これは、glTFまたはUSDとしてエクスポートする場合に半透明のマテリアルと明示するための指定です。

ニセ影の面を地面から少し浮かせる

AR Quick LookでARする場合は、すべての形状のY位置で一番小さい位置が地面となります。
この地面の位置にAR Quick Lookでの影が自動で配置されるため、この位置に他の面が重なるとちらつきが出てしまうことになります。
そのため、ニセ影の板はY=1.0の位置にずらして配置しています。

USDエクスポート

以上でUSD形式でエクスポートします。
「Appleのusdz互換」チェックボックスがOn、「テクスチャを加工せずにベイク」チェックボックスがOnになっているのを確認してusdz形式で出力しました。

AR Quick Lookで見る

iCloud経由でエクスポートしたusdzをiPhoneに渡し、ARしました。
左がニセ影なし、右がニセ影ありです。

ニセ影を設けたほうが(強調されてはいますが)接地感が出ているのが分かりますでしょうか。

複数のコインを積み上げてみる

では、さらに応用です。
以下のようにコインを積み上げてみました。

それぞれのコインは同一のマテリアルが割り当てられています。オクルージョンも割り当て済みです。
ここに、地面のニセ影とコイン同士の遮蔽を加えていきます。
この作業は「アンビエント オクルージョン」を割り当てることで行います。

地面の板を配置

コインの下、Y=0の位置に地面用のポリゴンメッシュの円を配置します。

ここに影用の不透明マスクのテクスチャをマッピングすることになります。

コインを1つにまとめてオクルージョン用のポリゴンメッシュにする

すべてのコインのポリゴンメッシュのみを選択して複製します。
複製されたポリゴンメッシュを選択し、「オブジェクト結合」で1つのポリゴンメッシュにします。

また、この結合したポリゴンメッシュに表面材質が割り当てられている場合は、フェイスグループも含めてすべて削除します。
オリジナルのコインはいったん非表示にします。
以下のように、地面とコインの2つのポリゴンメッシュが表面材質なしの状態で表示されています。

UV面が重ならないように再配置

結合したコインのメッシュでUVを「重ならないように」再配置します。
なお、コイン自身は元々重ならないUV指定を行っていたため、UV図面のUVメニューで「UV作成」を選択、
ツールパラメータで「UVの再配置」-「全ての面」を選択すると、UV面が重ならない状態に再配置されます。

地面の円は、初期状態で円状のUVが割り当てられているのでそのままでOKです。

アンビエントオクルージョンのベイク

AOUtilプラグイン( https://shade3d.jp/store/marketplace/ft-lab/aoutil/aoutil.html )を使ってAOマップを作成しました。
このプラグインがない場合は、Windows環境の場合はxNormal( https://xnormal.net/ )を使うと同等のことはできます。

影用の2つのポリゴンメッシュをAO計算対象にします。

「AO Mapの作成」で1024×1024ピクセルのオクルージョン計算を「Ray Trace」で行いました。
再帰の深さを10-20とし、「減衰距離」を大きめの1000(mm)にしました。

「減衰距離」の値が大きいほど遮蔽の影は濃くなります。

作成されたオクルージョンマップを拡散反射マッピングに仮割り当てすると、以下のようになりました。
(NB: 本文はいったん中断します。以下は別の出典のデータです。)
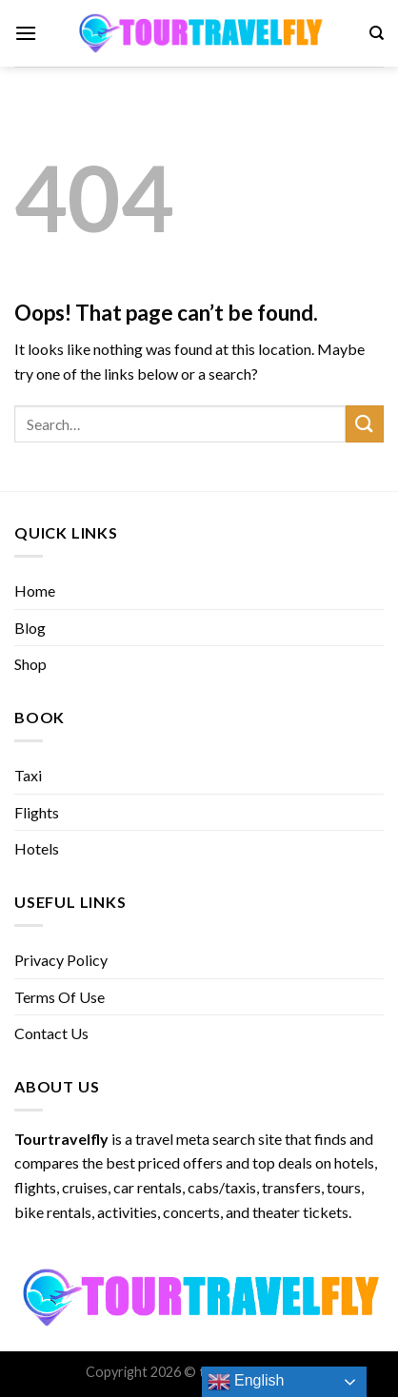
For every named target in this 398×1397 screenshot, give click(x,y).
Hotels (36, 848)
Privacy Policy (61, 960)
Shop (30, 664)
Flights (36, 812)
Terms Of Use (59, 997)
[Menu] (25, 33)
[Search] (376, 33)
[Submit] (365, 424)
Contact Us (51, 1033)
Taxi (28, 775)
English (246, 1381)
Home (34, 590)
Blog (30, 628)
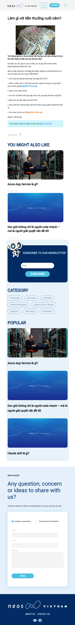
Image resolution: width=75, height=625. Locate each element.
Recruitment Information (49, 521)
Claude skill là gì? (18, 453)
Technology (14, 298)
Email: (14, 540)
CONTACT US (43, 614)
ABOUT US (30, 614)
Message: (15, 550)
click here (48, 124)
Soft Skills (47, 298)
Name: (14, 530)
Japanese (14, 311)
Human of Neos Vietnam (44, 305)
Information (31, 298)
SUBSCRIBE (37, 274)
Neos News (30, 311)
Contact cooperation (22, 521)
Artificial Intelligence (18, 305)
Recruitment (47, 311)
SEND (22, 576)
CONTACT (54, 5)
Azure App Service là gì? (23, 184)
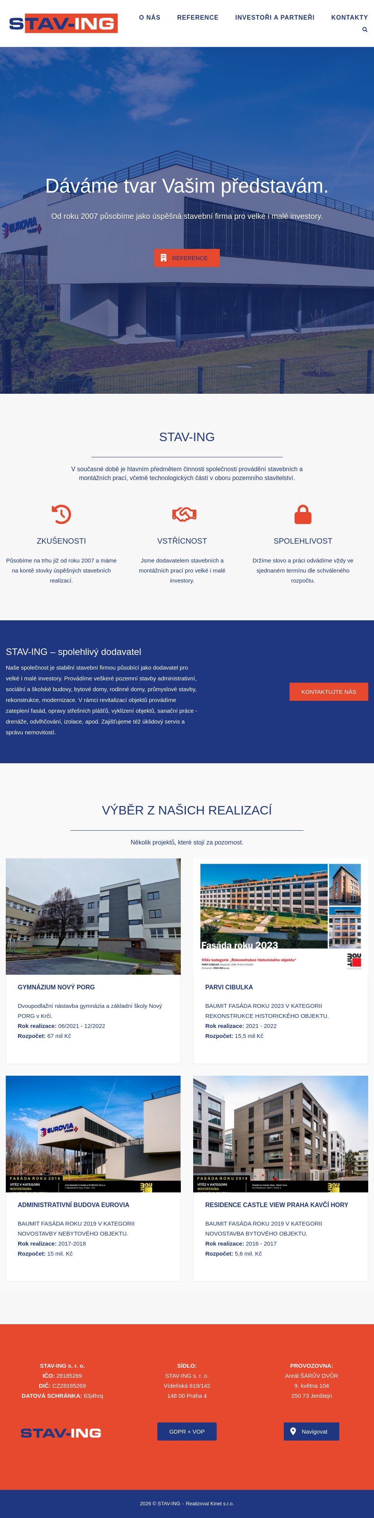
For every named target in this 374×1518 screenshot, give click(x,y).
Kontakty (349, 17)
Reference (198, 17)
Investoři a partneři (275, 17)
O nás (150, 17)
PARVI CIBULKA (229, 987)
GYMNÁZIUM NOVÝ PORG (56, 987)
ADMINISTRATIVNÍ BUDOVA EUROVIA (73, 1205)
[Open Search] (365, 30)
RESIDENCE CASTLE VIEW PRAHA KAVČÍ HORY (276, 1205)
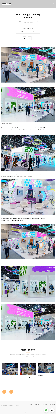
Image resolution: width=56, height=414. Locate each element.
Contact (52, 404)
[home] (6, 3)
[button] (53, 3)
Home (21, 9)
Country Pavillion (32, 9)
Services (45, 404)
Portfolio (37, 404)
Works (25, 9)
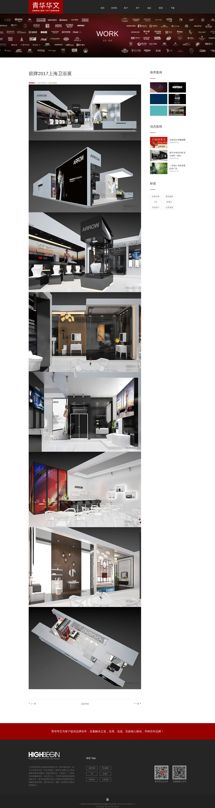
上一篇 (33, 704)
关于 (137, 8)
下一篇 (136, 704)
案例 (110, 40)
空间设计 (155, 207)
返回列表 (85, 704)
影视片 (169, 202)
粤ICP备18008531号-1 (126, 804)
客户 (126, 8)
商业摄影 (169, 196)
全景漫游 (169, 207)
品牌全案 (155, 196)
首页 (102, 8)
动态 (149, 8)
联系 (161, 8)
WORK (114, 8)
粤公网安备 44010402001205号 (107, 807)
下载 (172, 8)
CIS (155, 202)
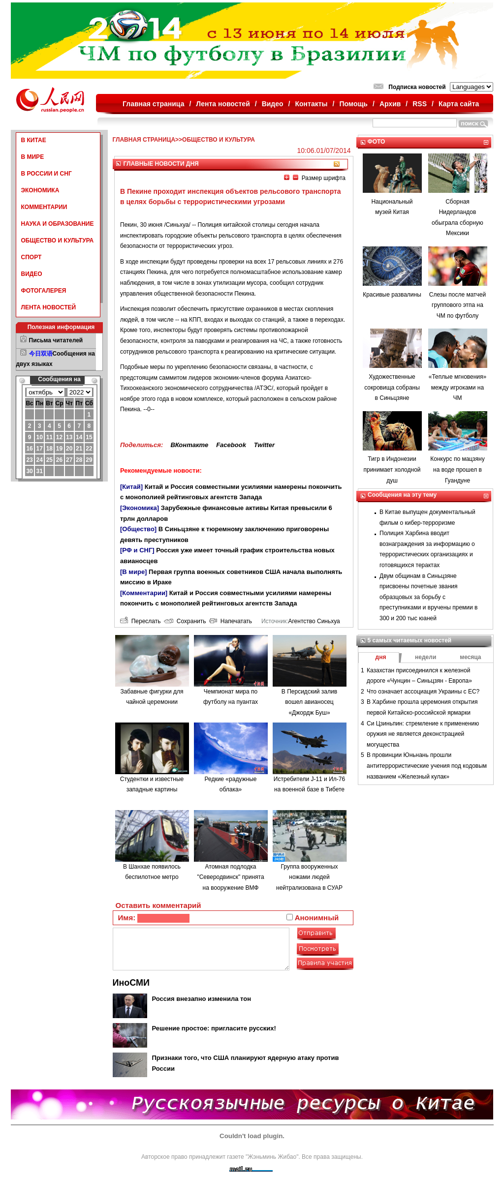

AR Quick Lookでは少し濃いめの影のほうがそれっぽくなるようです。

オクルージョンマップを不透明マスクとする

アンビエントオクルージョンのテクスチャは、遮蔽されるところが黒くなります。
不透明マスクとして使用する場合は、この白黒が逆転することになります。

以下、地面の影用のマテリアル指定です。

拡散反射を黒、反射 0.0、透明 0.0、屈折1.0、荒さ1.0としました。
マッピングで「イメージ/不透明マスク」でオクルージョンのテクスチャを指定。
このとき、「色反転」をOnにします。
また、表面材質の「情報」で「AlphaMode(glTF/USD)」で「BLEND」を選択します。

同様に、コインの影用のマテリアルも指定します。

また、表面材質の「情報」で「AlphaMode(glTF/USD)」で「BLEND」を選択します。

これで、オクルージョンマップはUSDエクスポート時は影用のテクスチャとして表現されます。

ニセ影の面を地面から少し浮かせる

地面としてのニセ影のポリゴンメッシュを地面から浮かせるため、Y=1となるように移動させます。

コイン用の影は面ベベルで法線方向に0.8(mm)膨らませる

コイン用の影のメッシュはオリジナルのコインと同じ位置のため、
このままだと同一面が重なってちらついてしまいます。
そこで、面ベベルを使って少し法線側に膨らませます。

対象のポリゴンメッシュを選択し、形状編集モード+面選択モードに移行。
ツールボックスの「編集」-「メッシュ」-「編集」-「ベベル」を選択。
ツールパラメータで「オフセット」を選択し、「サイズ」を0.8として確定ボタンを押しました。

オリジナルのコインを表示

最後に、非表示にしていたオリジナルのコインを表示します。

USDエクスポート

USD(usdz)エクスポートします。
手順は1枚のコインをエクスポートした時と同じです。

AR Quick Lookで見る

iCloud経由でエクスポートしたusdzをiPhoneに渡し、ARしました。

左がニセ影なし、右がニセ影ありです。
どちらがリアルかは一目瞭然ですね。

この方法は、オリジナルのポリゴンメッシュでのマッピングとは別に影用のメッシュを設けるため、
オリジナルのメッシュに割り当てられているテクスチャが劣化することはありません。
2つめのUVレイヤを使う必要もないため、半透明表現さえできれば、AndroidのARでもAdobe Aeroでも同じシーン構成を使いまわすことができます。

ということで、「コインをモデリングしてiPhoneのAR Quick LookでARする」は完了しました。
Shade3DからはglTF/USDも同一に扱うことができるワークフローはできているため、次回はこのあたりを解説予定です。